Posted 26th September 2019

GIF is delighted to announce a $2.1 million grant to GiveDirectly, a charity doing unrestricted cash transfers via a mobile money payments platform to some of the world’s poorest people.

Funding from GIF will go towards a first-of-its-kind cash transfers for refugees’ innovation, delivering transfers of approximately $1,000 to over 9,200 long-term refugees and host nationals in Uganda.

The non-profit uses a rigorous, data-driven model to identify potential cash transfer recipients and monitor the outcome of the transfer. GiveDirectly’s innovation is to test whether delivering a relatively large, lump-sum cash transfer, as opposed to stream, subsistence payments or in-kind aid, can empower refugees to jump-start a better life, meet their own needs, and build sustainable livelihoods.

By generating learnings and adding to the evidence base, GiveDirectly aims to influence the effectiveness and efficiency of aid money spent on refugee resettlement. Traditional methods are typically in-kind forms of relief, such as food, shelter or clothes.

While cash transfers account for only about 10% of humanitarian aid, studies have linked them to significant improvements in school attendance and access to health care.

Recipients also tend to save or invest some of the money, which promotes income generation instead of reliance on aid.

Photo courtesy of GiveDirectly’s Kenya program

This specific project, in Uganda’s Kiryandongo settlement, builds on an operational pilot to rigorously test the impact of this solution through a randomised control trial (RCT).

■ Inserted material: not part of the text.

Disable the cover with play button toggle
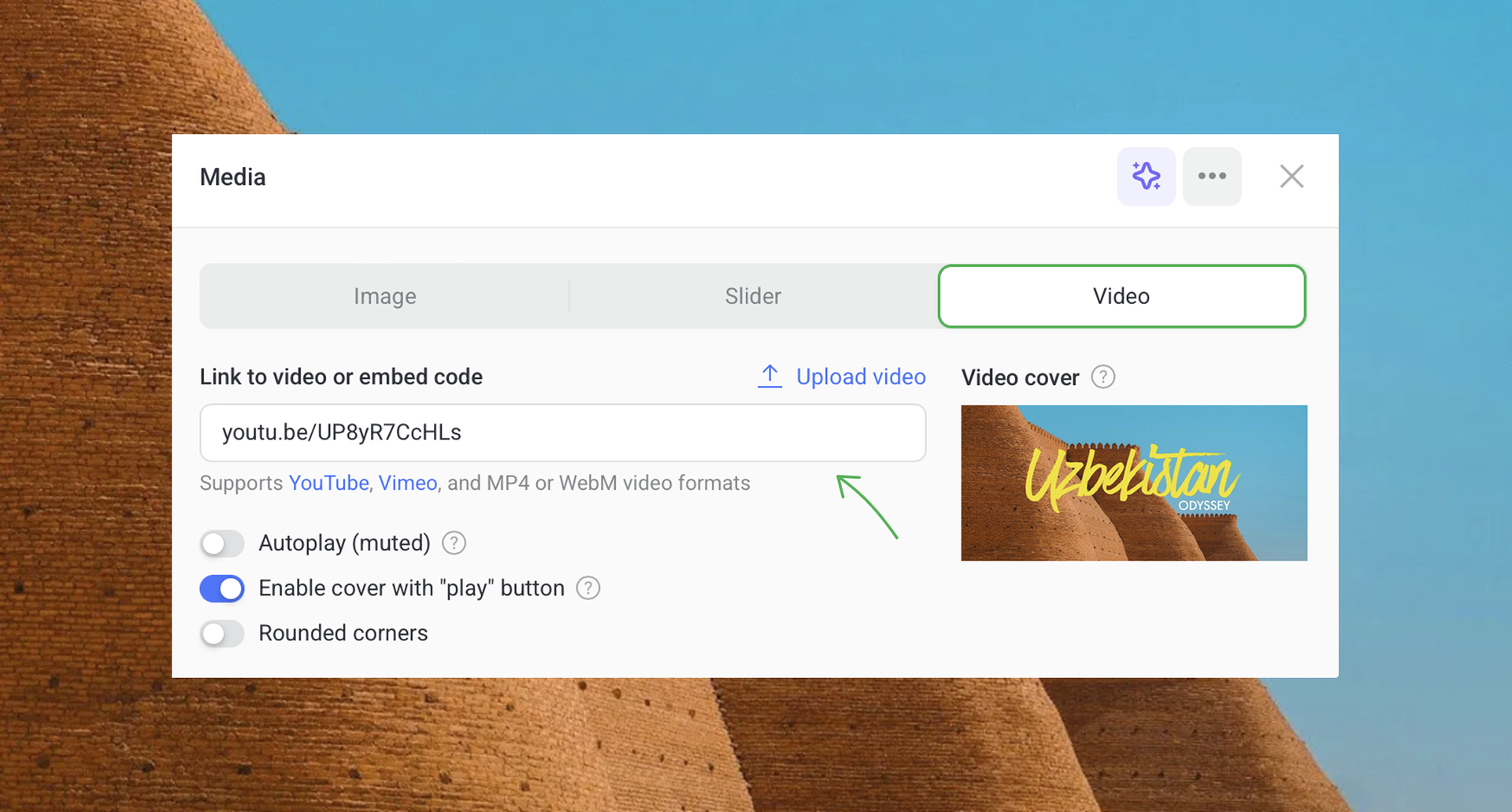(222, 588)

The funding from GIF will be used between 2019 and 2021.

As lump-sum cash transfers gain traction over time, the team behind GiveDirectly anticipate this program can be scaled to over a million long-term refugees in countries where similar progressive policies allow refugees to work and access basic services such as education and healthcare. To catalyse this shift in the sector, GiveDirectly has partnered with the reputed independent research company, IDinsight, to implement and assess this program.

GiveDirectly Chief Operating Officer Isobel Coleman said: “Generating more rigorous evidence to drive efficiency in international giving is at the core of GiveDirectly, and having the financial backing from donors like the Global Innovation Fund allows us to continue to assess the impact of cash transfers. We’re pleased and excited to put this funding to work – to help empower refugee households and the national communities who host them; and to help us improve our model for the future.”

GIF CEO Alix Zwane said: “By targeting long-term refugees with an innovative approach – using large, unconditional cash transfers – GiveDirectly can have a huge impact on enabling the poorest and most vulnerable to build sustainable livelihoods. GIF is excited to partner with an organisation with a vision for scale that is committed to sharing knowledge and improving their effectiveness through RCTs of their work.”